Quando il computer a bordo del LEM della missione Apollo 11 ebbe problemi di sovraccarico di dati mancavano tre minuti all’atterraggio. La narrazione popolare di quel frangente drammatico di un viaggio celebrato da film, romanzi, saggi, racconta che il comandante Armstrong ebbe la freddezza di escludere il software e proseguire l’ultimo tratto a vista, poggiando “l’aquila” pochi istanti prima del limite di consumo di carburante oltre il quale non sarebbe stato possibile ritornare a casa.
Tutto giusto, ma chi ha sentito parlare, in tutte le recenti celebrazioni per i 50 anni dall’allunaggio, di Margarete Hamilton? Eppure lei è l’ingegnere del software che ebbe l’intuizione di modificare il codice del computer di bordo in modo che in caso di errore fosse possibile istruire il programma di volo ad escludere tutte le opzioni secondarie. Senza il lavoro di quella trentenne – peraltro no budget perché la Nasa pensava che fosse stupido programmare pensando ad errori imprevedibili invece di eliminarli – i due astronauti americani non ce l’avrebbero fatta e oggi ricorderemmo i cinquant’anni di una tragedia.
Questa è solo una delle storie raccontate dal libro “L’informatica al femminile” di Cinzia Ballesio e Giovanna Giordano, che colleziona brevi e appassionate biografie, anche molto accurate, di donne straordinarie, pioniere dell’informatica, dei linguaggi di programmazione e dell’ingegneria informatica.
Un panel così ci voleva all’Internet Festival di Pisa, perché se ci si interroga sulle #regoledelgioco è doveroso farlo anche riflettendo sulla fatica immane delle donne a entrare in questo gioco, a farsi ascoltare, a farsi strada, ad avere successo.

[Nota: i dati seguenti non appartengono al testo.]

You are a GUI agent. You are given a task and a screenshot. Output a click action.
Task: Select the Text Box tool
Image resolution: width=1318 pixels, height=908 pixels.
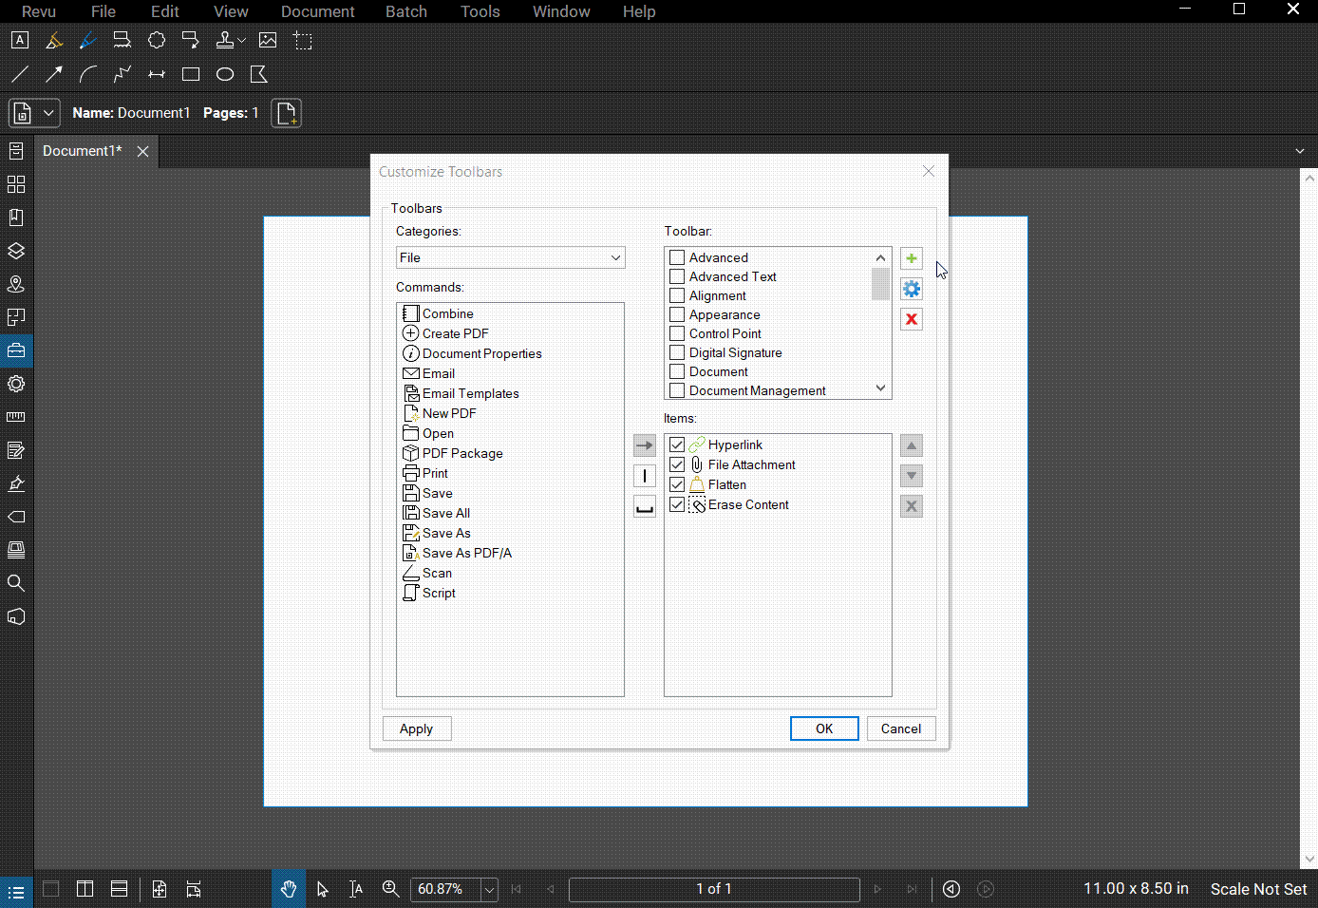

Certo, molto tempo è passato da quando Ada Lovelace Byron si firmava solo con le iniziali nei suoi studi, oggi considerati fondamentali, e invece la geniale e simpatica Grace Murray Hopper, programmatrice volontaria nella marina militare, meritava persino una postuma Medaglia della libertà voluta fortemente da Barack Obama durante la sua presidenza. Ma questo secolo, a consuntivo, è stato il secolo dell’IT che ha mancato un riconoscimento proporzionato alle donne che hanno contribuito a costruirla. Dentro, peraltro, un andamento piuttosto altalenante: negli anni Settanta un quarto degli iscritti all’Università di Pisa al corso di programmatore erano donne, poi il crollo. “L’informatica pura ha ceduto il passo negli interessi delle ragazze a temi più business, e di tecnologie applicate, un peccato“, ha spiegato Giovanna Giordano – fattore evidente anche confrontando in numero di iscritti, in anni più recenti, a corsi di laurea online in informatica rispetto a ingegneria.
La lettura di questo libro è ovviamente consigliata alle ragazze, è una sorta di storie della buonanotte per bambine che vogliono andare su Marte, ma è anche un compendio storico utile a tutti quanti vogliano conoscere l’altra metà del cielo informatico che ha creato tutto quanto funziona oggi attorno a noi. Cinzia Ballesio, cofondatrice di “Se non ora quando?” ha ricordato, non poteva non farlo, l’importanza delle reti di condivisione di esperienze per sfondare il noto tetto di cristallo, quella somma micidiale di pregiudizi di genere, conservatorismi accademici, disparità di trattamento economico, autoboicottaggio. Insomma, una volta anche appreso quanto di straordinario le donne hanno fatto con l’informatica e per il mondo, cosa fare per incentivare il rapporto tra donne e informatica, come già aveva, incredibilmente, intuito suor Mary Keller, una donna che Bill Gates ha inserito nel suo personale Pantheon? “Alcune figure contemporanee, penso a Sheryl Sandberg o Marissa Mayer, dimostrano come oggi le donne intendano usare il loro successo per smontare le disparità di genere fornendo al contempo strumenti per aumentare le opportunità alle donne di talento. Certo, è questione di lavorare con quel che si ha, compresi quindi gli uomini, buttando giù i pregiudizi sul ruolo che loro possono avere nella cura: senza una migliore divisione dei compiti sarà sempre complicato per le donne arrivare ai risultati straordinari delle donne raccontate nel nostro libro, le quali non a caso hanno spesso pagato alti costi personali“.